Neal Yuan, 2011, Molecular Biology

Neal Yuan

Project:
Beacon Solar Energy Project for Sierra Leone

Organization:
National Organization for Welbody

"The Beacon Solar Energy Project in Sierra Leone was designed to help improve the care at an amputee clinic run by Dr. Bailor Barrie and the National Organization for Welbody (NOW) in the eastern Kono region. By installing solar panels, which eliminate the unsustainable costs of using a diesel generator, the clinic will be able to run more advanced medical equipment including an X-ray machine and an ultrasound machine, as well as provide care well into the night. The trip this summer successfully accomplished our dual goal of providing renewable energy for the clinic as well as inspiring dialogue and excitement over future uses of solar energy in Sierra Leone. For this project, we collaborated with the Sierra Leone-based NGO Energy For Opportunity (EFO). EFO was critical in helping with in-country logistics and providing significant technical insight into our designs. We also worked with three students from the Government Technical Institute who were enrolled in one of the country’s first renewable energy engineering programs and were able to gain hands-on experience through our project. EFO has volunteered to be the on-the-ground contact for future technical assistance with regard to the energy system. We left a fully functioning system, and will receive weekly reports on the system’s generation and the clinic’s consumption of energy. The system contains twelve 175W panels, eight 12V 225a/h batteries, an inverter, and a charge controller. " (See presentation.)


Charles Zhang, 2013, Electrical Engineering

Charles Zhang

Project:
Optimization of Thermal Properties of Quantum Cascade Lasers Through Modeling

Adviser:
Claire Gmachl, Professor of Electrical Engineering.

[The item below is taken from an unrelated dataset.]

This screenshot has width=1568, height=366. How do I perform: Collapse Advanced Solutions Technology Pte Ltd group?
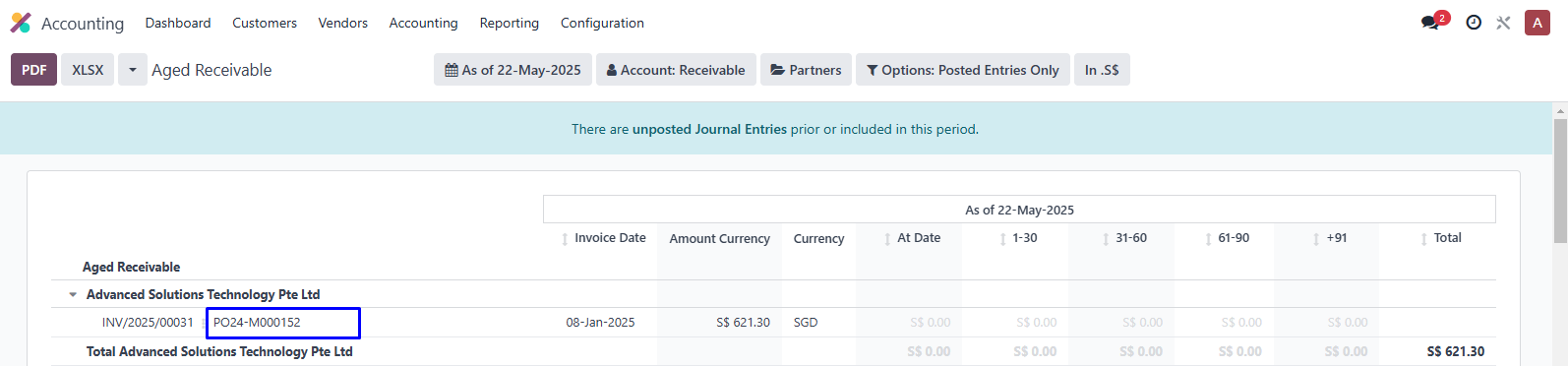coord(73,295)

"Quantum Cascade (QC) lasers in sensor systems help us monitor the health of our environment through the detection of emissions that have optical spectra that are in the mid-infrared range. Because of the costly nature of the laser and the novelty of the approach, the laser is not widely used. For the laser to be more efficient, the thermal management and optical properties of waveguides need to be more closely examined. As an intern in Professor Claire Gmachl’s group in the Department of Electrical Engineering this summer, I helped to develop the models of the QC laser design on Comsol to unable the examination of the QC optical and thermal waveguide properties. We compared the differences in laser core temperature between dry etching and wet etching showing that a 1 µm shallow etch in dry etching is better by as much as 10 Kelvin than a 15 µm deep etch, and by only 1 Kelvin between a 1 µm shallow etch and a 15 µm deep etch in wet etching. In terms of a shallow etch, dry etching is better than wet etching by a several Kelvin. These comparisons are meant to determine which profile, wet or dry etched, has better thermal properties."


Chenyu Zheng, 2012, Economics Major

Chenyu Zheng

Project:
Joint US China Collaboration of Clean Energy (JUCCCE)

Organization:
Joint US China Collaboration of Clean Energy (JUCCCE)

Advisers:
Elizabeth Campbell, JUCCCE. Lars Hedin, Director, Program in Environmental Studies Professor of Ecology and Evolutionary Biology and the Princeton Environmental Institute

During my internship, I shadowed the Chief of Staff of the Joint US-China Collaboration on Clean Energy (JUCCCE) to coordinate the China Energy Forum, the first public international energy conference co-hosted with a Chinese government agency. I also worked on the JUCCCE Energy Blueprint, a forthcoming web 2.0 site serving as a clearinghouse for cleantech projects happening on the ground in China. Moreover, I helped translate key marketing collateral to facilitate the bilingual communication and understanding of materials. Lastly, I helped maintain Social Media account in Chinese domains.